Text extract:
_ _ _ _
Open firebird-automations opened 14 years ago
Commented by: Neil Pickles (npickles)
The attached crashdump & Dr Watson log files illustrate the issue.
Commented by: @AlexPeshkoff
Neil, can you try latest snapshot of 2.1 branch?
Commented by: Neil Pickles (npickles)
Attached are the Dr Watson logs & Firebird logs from another site that has fallen over during the weekend.
This site was using the latest build of FB 2.1.4, v2.1.4.18314 but is still having a problem.
I'll post details of where the crashdump file can be downloaded from once i have it back from site as it'll be around 100 Meg and too large to upload onto the tracker directly.
Commented by: Neil Pickles (npickles)
_ _ _ _
Name each distinct type of diagnostic file mentioned in the Firebird crash thread, listing each type once.

Record set:
_ _ _ _
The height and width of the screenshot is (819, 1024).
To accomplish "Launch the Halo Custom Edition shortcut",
_ _ _ _
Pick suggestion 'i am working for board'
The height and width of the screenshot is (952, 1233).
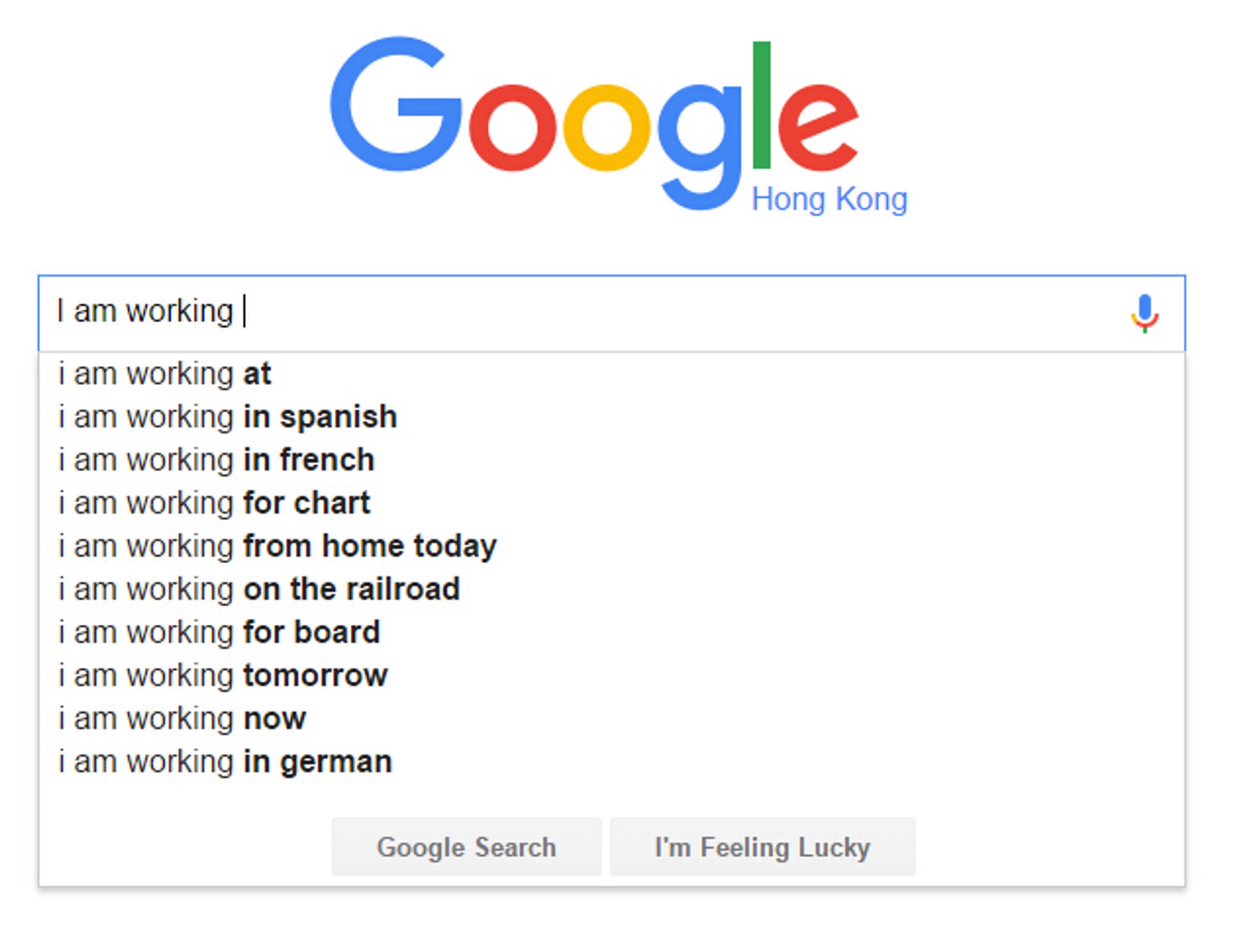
_ _ _ _
Finished exercise: crashdump file, Dr Watson log files, Firebird logs